Q3. In question (\(2\)), above if \(1\) part of red pigment requires \(75\,\rm{ml}\) of base, how much red pigment should we mix with \(1800\,\rm{ml}\) of base?

 

Text Solution

 

What is Known?

\(1\) part of red pigment requires \(75\,\rm{ml}\) of base.

What is Unknown?

\(1800\) mL of base needed how much red pigment?

Reasoning:

Two numbers \(x\) and \(y\) are said to vary in direct proportion if,

\[\begin{align}\frac{x}{y} = k, \qquad x = y\,k\end{align}\]

Where \(k\) is a constant.

Steps:

Let the number of parts of red pigment be \(x\) 

As the number of parts of red pigment increases, amount of base also increases in the same ratio.
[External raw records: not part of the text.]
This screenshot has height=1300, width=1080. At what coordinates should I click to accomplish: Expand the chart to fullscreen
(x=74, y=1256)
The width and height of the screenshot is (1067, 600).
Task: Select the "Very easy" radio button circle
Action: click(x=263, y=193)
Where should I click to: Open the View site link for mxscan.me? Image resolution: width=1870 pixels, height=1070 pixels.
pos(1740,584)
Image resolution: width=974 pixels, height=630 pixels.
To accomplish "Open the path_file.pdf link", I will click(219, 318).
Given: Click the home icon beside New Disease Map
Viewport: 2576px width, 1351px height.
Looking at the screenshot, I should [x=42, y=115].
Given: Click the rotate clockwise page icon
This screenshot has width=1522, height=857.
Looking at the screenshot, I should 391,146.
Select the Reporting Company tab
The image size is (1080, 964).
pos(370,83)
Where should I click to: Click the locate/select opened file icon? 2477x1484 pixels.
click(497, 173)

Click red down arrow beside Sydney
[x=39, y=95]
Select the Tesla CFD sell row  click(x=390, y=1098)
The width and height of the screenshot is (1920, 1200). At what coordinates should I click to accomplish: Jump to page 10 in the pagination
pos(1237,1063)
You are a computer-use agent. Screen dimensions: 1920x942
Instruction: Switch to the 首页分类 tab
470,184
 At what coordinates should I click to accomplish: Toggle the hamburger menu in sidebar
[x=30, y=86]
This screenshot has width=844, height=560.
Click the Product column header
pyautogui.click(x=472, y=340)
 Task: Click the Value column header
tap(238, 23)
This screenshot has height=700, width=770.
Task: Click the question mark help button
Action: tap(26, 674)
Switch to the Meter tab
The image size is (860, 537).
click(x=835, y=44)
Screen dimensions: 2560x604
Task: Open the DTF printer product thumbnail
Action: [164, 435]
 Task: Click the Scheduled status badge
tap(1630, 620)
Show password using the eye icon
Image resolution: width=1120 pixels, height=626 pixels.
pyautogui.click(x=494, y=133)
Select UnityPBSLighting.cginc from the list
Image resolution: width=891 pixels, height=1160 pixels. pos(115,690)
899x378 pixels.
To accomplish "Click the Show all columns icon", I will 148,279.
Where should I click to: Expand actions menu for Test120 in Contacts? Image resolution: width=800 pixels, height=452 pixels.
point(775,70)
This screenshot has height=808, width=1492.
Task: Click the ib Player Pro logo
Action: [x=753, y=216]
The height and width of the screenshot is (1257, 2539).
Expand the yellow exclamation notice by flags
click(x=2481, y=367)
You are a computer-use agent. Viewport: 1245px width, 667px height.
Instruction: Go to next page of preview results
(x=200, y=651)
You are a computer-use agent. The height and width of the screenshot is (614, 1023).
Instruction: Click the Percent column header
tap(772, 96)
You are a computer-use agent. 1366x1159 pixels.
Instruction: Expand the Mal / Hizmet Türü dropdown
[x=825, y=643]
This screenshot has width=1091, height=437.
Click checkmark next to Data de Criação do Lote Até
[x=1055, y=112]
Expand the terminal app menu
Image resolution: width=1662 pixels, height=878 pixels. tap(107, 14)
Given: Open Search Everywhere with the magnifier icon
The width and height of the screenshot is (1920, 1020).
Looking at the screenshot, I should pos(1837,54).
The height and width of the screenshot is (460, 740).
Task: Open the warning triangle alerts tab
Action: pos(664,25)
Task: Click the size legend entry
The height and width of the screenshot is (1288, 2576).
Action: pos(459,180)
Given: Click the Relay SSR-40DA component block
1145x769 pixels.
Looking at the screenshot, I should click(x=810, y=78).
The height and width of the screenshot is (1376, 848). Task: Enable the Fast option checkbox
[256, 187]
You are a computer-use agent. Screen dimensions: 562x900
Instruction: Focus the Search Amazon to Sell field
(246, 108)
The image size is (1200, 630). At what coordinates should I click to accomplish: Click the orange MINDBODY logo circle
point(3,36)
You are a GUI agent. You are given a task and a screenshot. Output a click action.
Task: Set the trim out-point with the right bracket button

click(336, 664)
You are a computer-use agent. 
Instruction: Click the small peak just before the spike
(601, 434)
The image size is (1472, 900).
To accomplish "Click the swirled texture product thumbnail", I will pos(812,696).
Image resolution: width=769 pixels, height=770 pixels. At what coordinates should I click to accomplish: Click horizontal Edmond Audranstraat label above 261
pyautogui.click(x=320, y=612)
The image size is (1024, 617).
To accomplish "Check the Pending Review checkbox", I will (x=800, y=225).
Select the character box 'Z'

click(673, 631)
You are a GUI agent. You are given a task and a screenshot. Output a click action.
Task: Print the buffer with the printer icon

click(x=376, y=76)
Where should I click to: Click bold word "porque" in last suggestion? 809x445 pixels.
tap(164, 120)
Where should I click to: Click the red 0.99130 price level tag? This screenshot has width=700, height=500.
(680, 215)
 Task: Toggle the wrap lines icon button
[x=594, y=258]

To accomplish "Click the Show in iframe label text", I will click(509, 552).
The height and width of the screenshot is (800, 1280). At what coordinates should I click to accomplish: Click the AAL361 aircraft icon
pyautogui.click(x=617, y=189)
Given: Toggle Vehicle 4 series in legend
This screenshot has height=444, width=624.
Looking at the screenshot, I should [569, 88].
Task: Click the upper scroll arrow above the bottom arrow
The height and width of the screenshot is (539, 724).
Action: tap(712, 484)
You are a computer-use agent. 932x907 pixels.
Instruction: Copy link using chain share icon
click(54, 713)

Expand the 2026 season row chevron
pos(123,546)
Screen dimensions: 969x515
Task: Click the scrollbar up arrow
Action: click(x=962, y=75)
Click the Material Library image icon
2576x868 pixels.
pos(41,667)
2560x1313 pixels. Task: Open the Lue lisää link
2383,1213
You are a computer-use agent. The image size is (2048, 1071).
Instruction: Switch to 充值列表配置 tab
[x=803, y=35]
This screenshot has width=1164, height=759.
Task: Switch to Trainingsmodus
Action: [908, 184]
So it is a case of direct proportion.

\[\begin{align} \text{Here} \,\,\frac{{{x}_{1}}}{{{y}_{1}}}&=\frac{{{x}_{2}}}{{{y}_{2}}} \\  {{x}_{1}}&=1,\qquad {{x}_{2}}=? \\ 
 {{y}_{1}}&=8,\qquad{{y}_{2}}=1800 \\  \frac{1}{75}&=\frac{{{x}_{2}}}{1800} \\  {{x}_{2}}&=\frac{1\ \times \ 1800}{75} \\ {{x}_{2}}&=24  \end{align}\]

\(24\) parts of red pigment should be mixed with \(1800\,\rm{ml}\) of base.